Such is the valuable collection of monuments bearing testimony to the knowledge of the Egyptians-of that knowledge which Moses, having imbibed, became powerful in acts and words. Such are the resources laid open to the learned in this museum by order of the late pontiff, Gregory XVI., and due to his incessant zeal to promote the interests of religion. Here the theologian will find the vestiges of the primitive traditions which preceded the revelation written by Moses and the prophets; here sacred philology derives information for the explanation of oriental biblical texts. How many points of contact exist between the customs of the two nationsthe people of God and that of Egypt-whose history is so closely connected! What a new light is shed on a multitude of Hebrew idioms and forms of language arising from the similarity of a great number of scriptural phrases with the forms of the ancient Egyptian language preserved in the hieroglyphic inscriptions!

To the student of Sacred Writ, it will be gratifying to see the portrait of Ptolemy Philadelphus, under whose auspices (and doubtless providentially) was undertaken the version of the Scriptures from Hebrew into Greek, called the Septuagint. The civilized nations of that time were thus enabled to read the sacred code, and prepared to receive the first glimmerings of the doctrines of the unity of God and of the redemption which was approaching. The statues of Ptolemy and Arsinoe are placed near that part of the library which contains the celebrated manuscript of this inestimable version. In the Egyptian monuments collected in this museum a distinct history is traced of sculpture and architecture.

CHAPTER XIII.-ITALY.

ALTHOUGH We have devoted considerable space to the magnificent church of St. Peter's, at Rome, still we can not proceed without briefly noticing a few of the othe churches which contribute so much to the splendor of the world-renowned city.

The church of St. John Lateran is the first of Rome and of the catholic world. From Constantine, it is called the Constantinian; from the spot on which it is built, the Lateran; and, having been dedicated in the seventh century to St. John Baptist and to the Evangelist, it is also called the basilic of St. John.

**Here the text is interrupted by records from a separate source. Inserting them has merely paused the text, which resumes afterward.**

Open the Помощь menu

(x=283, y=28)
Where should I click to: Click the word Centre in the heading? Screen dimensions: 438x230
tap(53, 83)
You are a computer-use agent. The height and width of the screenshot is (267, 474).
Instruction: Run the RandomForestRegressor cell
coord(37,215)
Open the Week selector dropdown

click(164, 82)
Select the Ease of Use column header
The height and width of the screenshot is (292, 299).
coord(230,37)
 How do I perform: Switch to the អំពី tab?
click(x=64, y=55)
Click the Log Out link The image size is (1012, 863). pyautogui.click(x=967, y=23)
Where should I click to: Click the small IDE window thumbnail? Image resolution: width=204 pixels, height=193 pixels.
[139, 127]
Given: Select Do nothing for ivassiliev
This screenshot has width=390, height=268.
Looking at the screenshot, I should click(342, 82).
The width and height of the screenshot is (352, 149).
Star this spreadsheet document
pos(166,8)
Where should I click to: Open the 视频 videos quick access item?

The primitive temple lasted ten centuries, and, together with the palace, was destroyed by fire, but was rebuilt under Clement V., Pius IV., and Sixtus V., who added the portico. Clement XII. raised the grand front, and decorated it with four large columns and six pilasters, to support the entablature, over which is a balustrade with ten colossal statues of saints and that of our Savior in the middle. Five doors lead into the church: the one walled up is called Santa, being opened only in the year of the jubilee.

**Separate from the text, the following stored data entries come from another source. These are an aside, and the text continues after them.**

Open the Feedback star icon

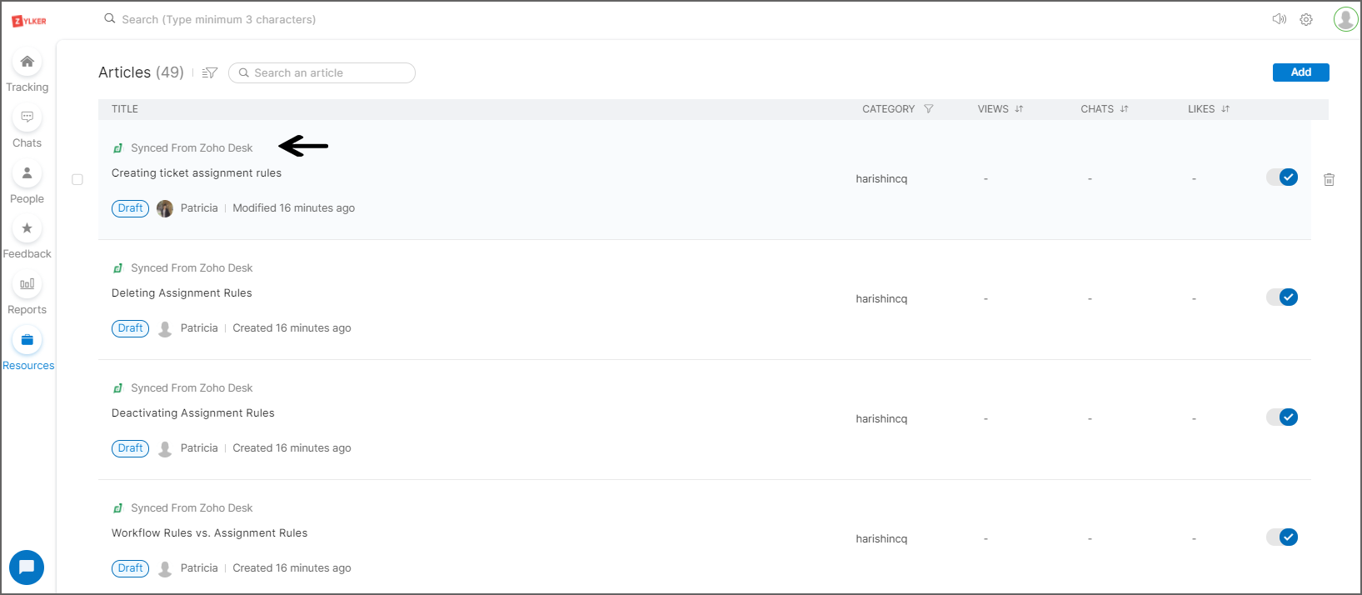[27, 229]
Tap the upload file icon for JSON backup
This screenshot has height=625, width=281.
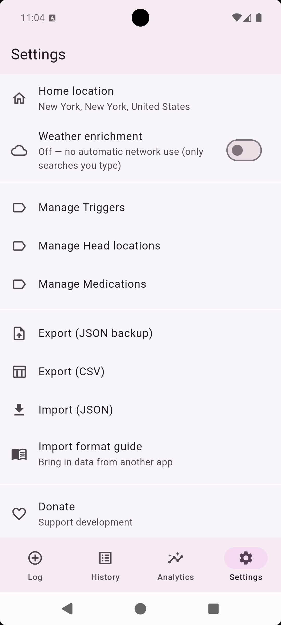[19, 333]
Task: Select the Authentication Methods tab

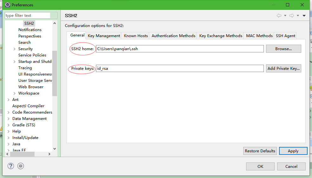Action: 173,36
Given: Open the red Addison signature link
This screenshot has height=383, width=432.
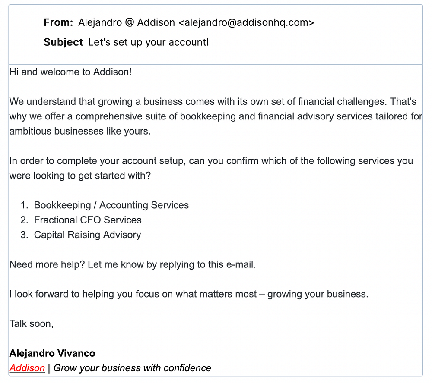Looking at the screenshot, I should pyautogui.click(x=27, y=368).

The interior is divided into five naves; in the middle one are the statues of the twelve apostles. The Corsini chapel, built by Clement XII., in honor of St. Andrew Corsini, one of his ancestors, is one of the most magnificent in Rome. Over the altar between two columns of verde antico, is a mosaic, representing that saint, copied from Guido: on the pediment are the figures of Innocence and Patience; in the bas relief, St. Andrew is seen defending the Florentine army at the battle of Anghieri. In the large niche, decorated with two porphyry columns, is the mausoleum of Clement XII. It is adorned with the superb antique urn of porphyry taken from the portico of the Pantheon, and the bronze statue of this pontiff by Maini, who also executed the statue of Cardinal Neri-Corsini opposite, and those of a genius and religion. Around the high-altar are four granite columns supporting a Gothic tabernacle, where, among other relics, the heads of St. Peter and St. Paul are preserved in silver reliquaries.

The altar of the holy sacrament has a tabernacle ornamented with precious stones, placed between two angels of gilt bronze and four verde-antico columns. Those in bronze, supporting the entablature, are eight feet seven inches in circumference, and are supposed to be those formed by Augustus of the spars of the Egyptian vessels captured at the battle of Actium.

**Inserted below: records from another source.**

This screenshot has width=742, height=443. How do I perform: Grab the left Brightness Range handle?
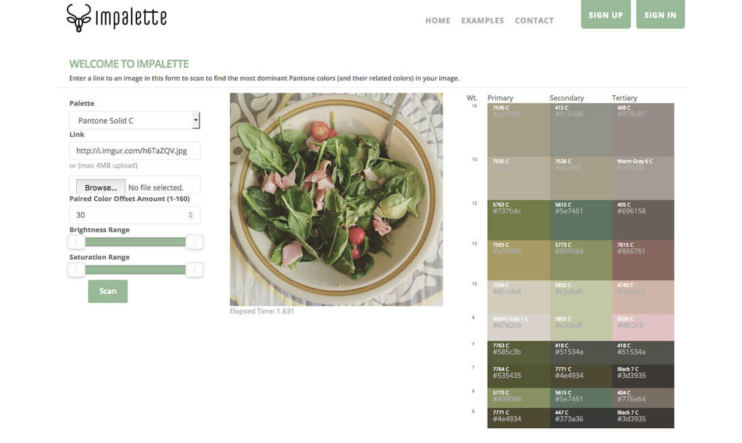[76, 242]
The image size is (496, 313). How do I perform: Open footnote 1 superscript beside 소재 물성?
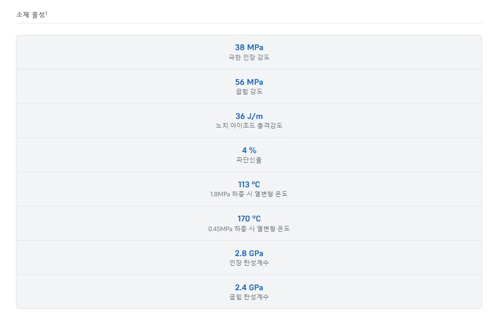(x=46, y=12)
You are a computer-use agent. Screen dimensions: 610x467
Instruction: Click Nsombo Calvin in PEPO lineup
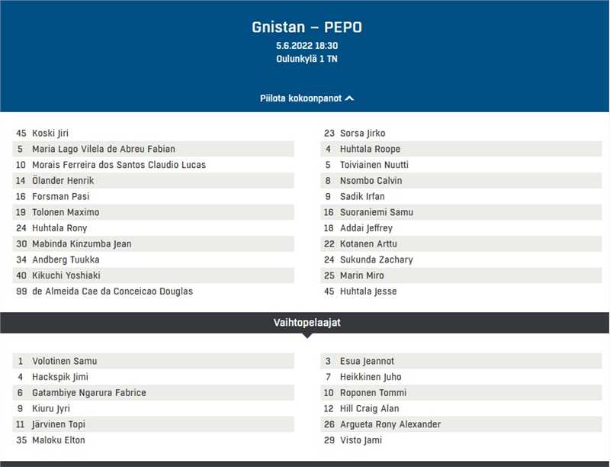pyautogui.click(x=371, y=181)
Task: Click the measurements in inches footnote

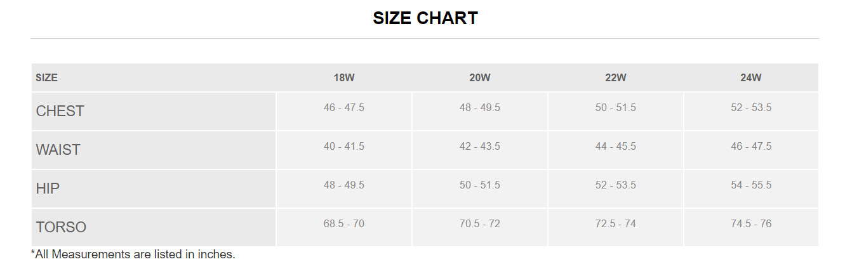Action: [133, 254]
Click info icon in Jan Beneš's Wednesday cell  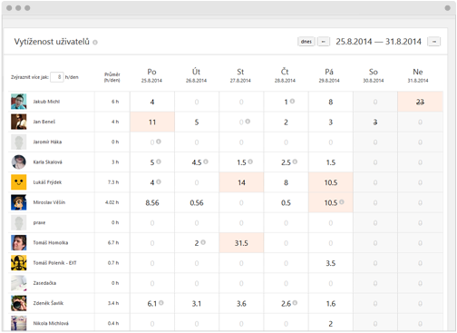[x=248, y=122]
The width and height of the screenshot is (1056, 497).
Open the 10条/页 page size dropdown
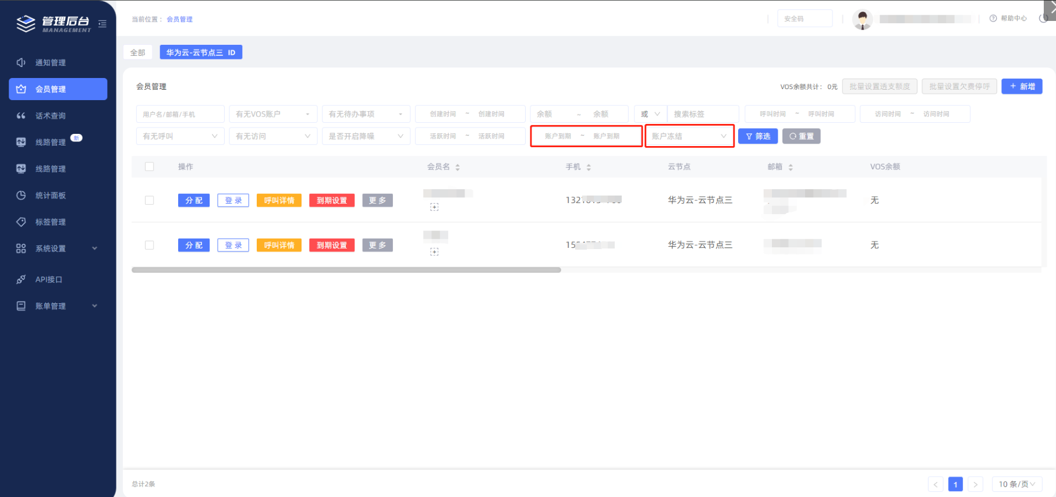pos(1017,484)
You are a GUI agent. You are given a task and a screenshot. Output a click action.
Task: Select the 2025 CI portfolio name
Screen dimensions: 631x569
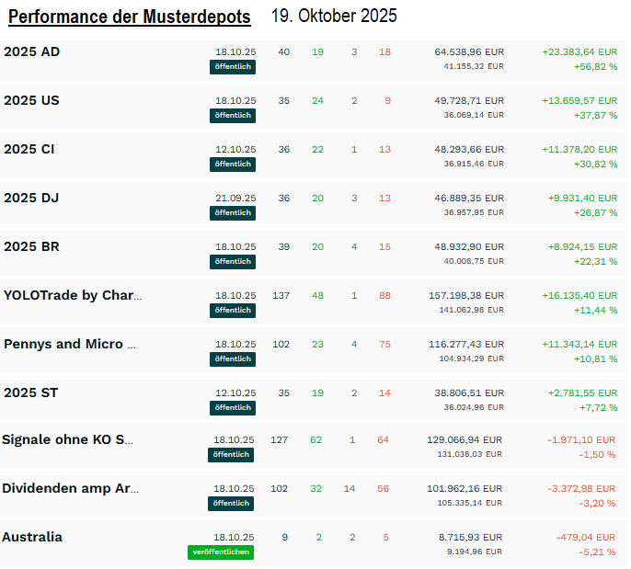29,149
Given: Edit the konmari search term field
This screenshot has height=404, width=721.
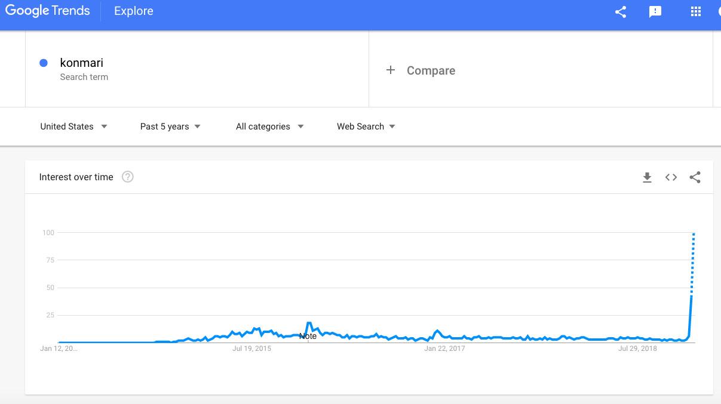Looking at the screenshot, I should pyautogui.click(x=82, y=63).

In the tribune is the altar of our Savior, with mosaics. One of the precious objects preserved in this basilic is the table used at the last supper of Christ. Annexed to the church is a cloister of the twelfth century in which Urban VIII. collected several monuments of the middle ages.

St. Maria Maggiore. This church is situated on the summit of the Esquiline, called Cispius, uear the ancient temple of Juno Lucina; it was built in 552, in consequence of a vision of St. Liberius and John the Patrician, which was confirmed on the following day by a fall of snow on the 5th of August, a miracle which gave rise to the festival still celebrated on that day by the church. The snow covered the space which the building was destined to occupy, and for this reason it was then called "St. Maria ad Nives," but now St. Maria Maggiore, as it is the principal church dedicated to the Madonna. It is one of the seven basilics of Rome, and of the four which gave a holy gate for the jubilee.

In 432, Pope St. Sixtus III. enlarged this church, which was restored and enriched by several popes, and particularly by Benedict XIV. The front has two rows of col umns, one Doric, the other Corinthian; on the lower portico, supported by eight granite columns, are bas-reliefs and a statue of Philip V., king of Spain. From the central balcony of the upper portico the sovereign pontiff gives his blessing to the people. The mosaics are by Gaddo Gaddi, a contemporary of Cimabue. The interior is composed of three naves, separated by thirty-six Ionic marble columns taken from the temple of Juno.

The chapel of the Holy Sacrament, built by Sixtus V., on the designs of Fontana, is covered with marble, and decorated with paintings and Corintbian pilasters. On

the right is the tomb of Sixtus V., adorned with his statue, four verde-antico columns, bas-reliefs, and the statues of St. Francis and St. Anthony of Padua; on the left is that of St. Pius V., whose body is preserved in a verde-antico urn, adorned with gilt bronze. In the middle of the chapel is the altar of the holy sacrament, with a magnificent tabernacle, supported by four angels of gilt bronze.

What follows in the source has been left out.